Hook.f. describe the species as a rigid plant that form large woolly balls on the mountains covered in soft, velvety, white tomentum. "Leaves most densely compacted, wholly hidden amongst woolly hairs, imbricated all round in many series, 1/8 in. long, membranous, broadly linear- or obovate-oblong, rounded at the tip, bearing at the back above the middle a dense thick pencil of white velvety hairs, these bundles of hairs, meeting beyond the leaves, envelope the whole". The plant has circular cushions up to 1 m. or more diam., up to 5 dm. or more tall formed by the woody branches very close-packed and a strong stock. "Florets 10–15 or more. Achenes hardly 1 mm. long, clad in long silky hairs; pappus-hairs rigid"

==Distribution==
About 93 percent of the alpine plants are just found at New Zealand Biological Region. New Zealand has only a few alpine genera among all the genera of alpines and they are usually the less notable members, except for Raoulia.

The light-coloured cushions of the true vegetable sheep can be found on the drier fellfields located on the east of the Southern Alps, between north Otago and southern Nelson Marlborough, from mid-Canterbury to north Otago and in the S. Subalpine to alpine rocky ground and fellfield from lat. 41 to 45 30'.

==Habitat preference==
The formation of soils on the mountains is high because of the wind-blown material, but the constant strong winds, cold summers and frequent freeze-thaw cycles draw off all the soil formed.

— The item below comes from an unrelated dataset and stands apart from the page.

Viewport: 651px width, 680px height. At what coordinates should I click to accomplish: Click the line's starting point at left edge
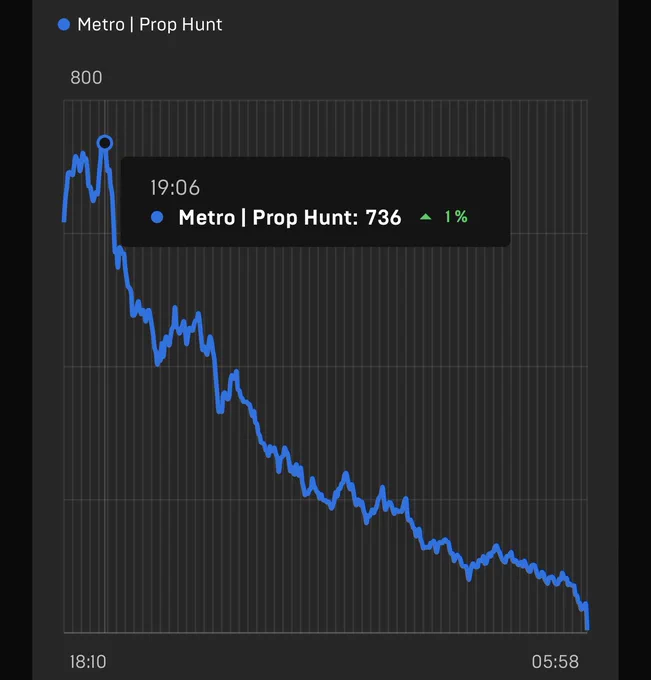[x=64, y=220]
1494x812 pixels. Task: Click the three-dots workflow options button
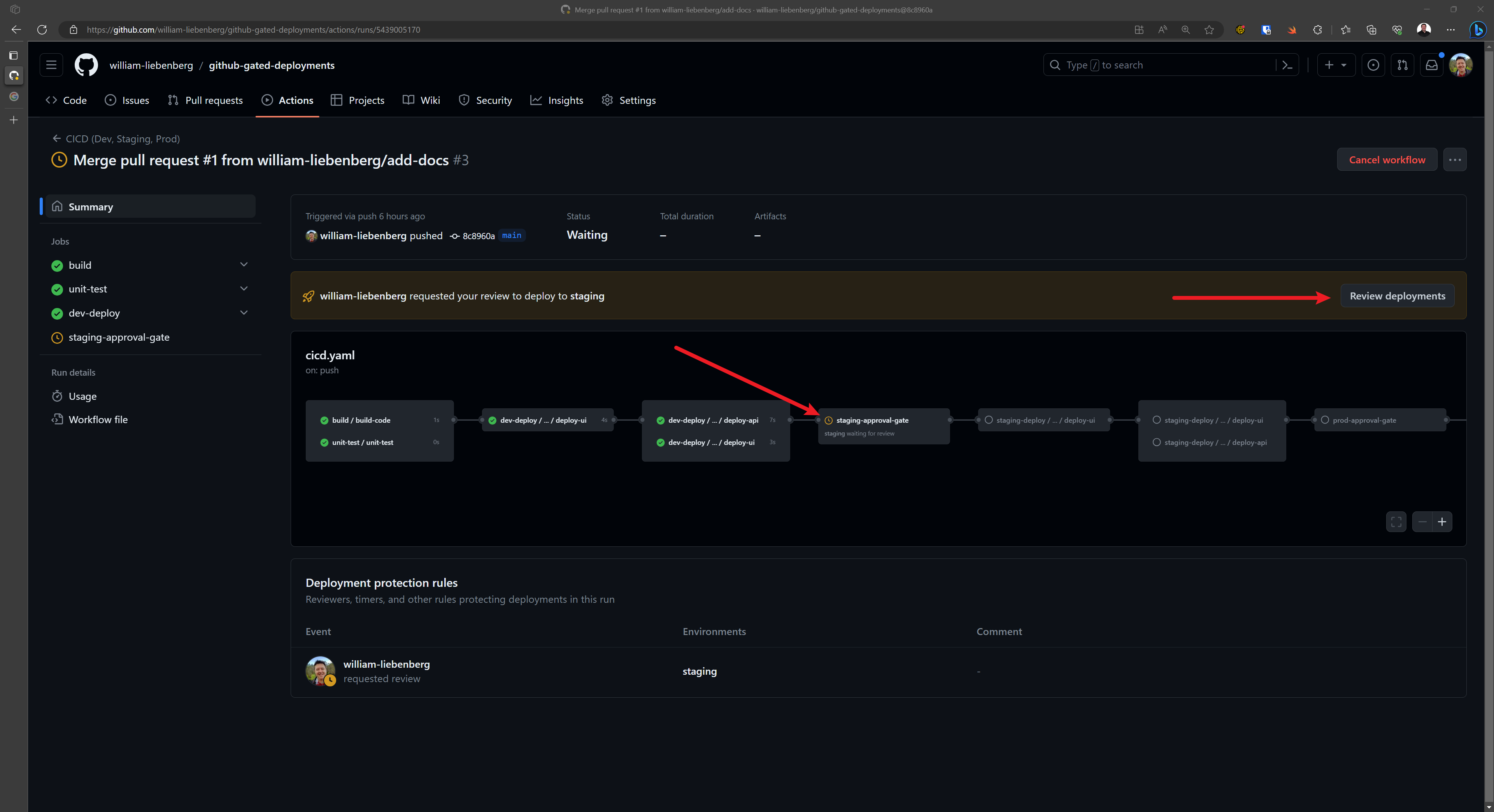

The plants in the alpine zone, like R. eximia, are exposed to high moisture in the soil, except when the ground is frozen. However, excess water, which increases with rainfall, makes the soil more acidic and also provokes the leaching of nutrients. R. eximia can be found in raw soils, with low nutrient concentrations, typically mean total phosphorus (P) 69.5 mg·kg-1, and total nitrogen (N) 0.04%.